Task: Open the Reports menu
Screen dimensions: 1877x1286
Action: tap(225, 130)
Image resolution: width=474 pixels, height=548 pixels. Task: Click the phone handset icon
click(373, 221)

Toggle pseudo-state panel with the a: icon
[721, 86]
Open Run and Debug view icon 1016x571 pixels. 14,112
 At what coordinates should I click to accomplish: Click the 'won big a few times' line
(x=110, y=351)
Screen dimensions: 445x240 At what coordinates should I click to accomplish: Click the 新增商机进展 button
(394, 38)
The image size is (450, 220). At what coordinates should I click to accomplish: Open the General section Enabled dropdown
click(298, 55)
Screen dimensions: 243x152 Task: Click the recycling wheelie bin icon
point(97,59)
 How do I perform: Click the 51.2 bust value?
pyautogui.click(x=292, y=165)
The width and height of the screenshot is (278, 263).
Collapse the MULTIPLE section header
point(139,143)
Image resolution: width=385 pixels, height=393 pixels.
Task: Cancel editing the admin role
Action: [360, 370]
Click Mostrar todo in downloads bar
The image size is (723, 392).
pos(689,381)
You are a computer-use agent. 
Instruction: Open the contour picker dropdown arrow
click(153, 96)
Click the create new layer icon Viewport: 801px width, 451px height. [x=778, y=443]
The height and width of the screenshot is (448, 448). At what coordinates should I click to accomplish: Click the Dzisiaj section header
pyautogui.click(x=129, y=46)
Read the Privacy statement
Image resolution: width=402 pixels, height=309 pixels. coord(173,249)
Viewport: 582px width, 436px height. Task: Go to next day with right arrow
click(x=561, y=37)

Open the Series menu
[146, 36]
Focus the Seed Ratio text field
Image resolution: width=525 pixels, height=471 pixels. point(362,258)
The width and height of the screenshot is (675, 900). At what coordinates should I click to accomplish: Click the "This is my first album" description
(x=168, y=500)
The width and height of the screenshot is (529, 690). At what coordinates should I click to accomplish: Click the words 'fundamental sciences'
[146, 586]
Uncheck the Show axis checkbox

→ **What is expected**
Copy the material above line for line, without changing anything.

→ **Expected answer**
Task: Open the Reports menu
Screen dimensions: 1877x1286
Action: tap(225, 130)
Image resolution: width=474 pixels, height=548 pixels. Task: Click the phone handset icon
click(373, 221)

Toggle pseudo-state panel with the a: icon
[721, 86]
Open Run and Debug view icon 1016x571 pixels. 14,112
 At what coordinates should I click to accomplish: Click the 'won big a few times' line
(x=110, y=351)
Screen dimensions: 445x240 At what coordinates should I click to accomplish: Click the 新增商机进展 button
(394, 38)
The image size is (450, 220). At what coordinates should I click to accomplish: Open the General section Enabled dropdown
click(298, 55)
Screen dimensions: 243x152 Task: Click the recycling wheelie bin icon
point(97,59)
 How do I perform: Click the 51.2 bust value?
pyautogui.click(x=292, y=165)
The width and height of the screenshot is (278, 263).
Collapse the MULTIPLE section header
point(139,143)
Image resolution: width=385 pixels, height=393 pixels.
Task: Cancel editing the admin role
Action: [360, 370]
Click Mostrar todo in downloads bar
The image size is (723, 392).
pos(689,381)
You are a computer-use agent. 
Instruction: Open the contour picker dropdown arrow
click(153, 96)
Click the create new layer icon Viewport: 801px width, 451px height. [x=778, y=443]
The height and width of the screenshot is (448, 448). At what coordinates should I click to accomplish: Click the Dzisiaj section header
pyautogui.click(x=129, y=46)
Read the Privacy statement
Image resolution: width=402 pixels, height=309 pixels. coord(173,249)
Viewport: 582px width, 436px height. Task: Go to next day with right arrow
click(x=561, y=37)

Open the Series menu
[146, 36]
Focus the Seed Ratio text field
Image resolution: width=525 pixels, height=471 pixels. point(362,258)
The width and height of the screenshot is (675, 900). At what coordinates should I click to accomplish: Click the "This is my first album" description
(x=168, y=500)
The width and height of the screenshot is (529, 690). At what coordinates should I click to accomplish: Click the words 'fundamental sciences'
[146, 586]
Uncheck the Show axis checkbox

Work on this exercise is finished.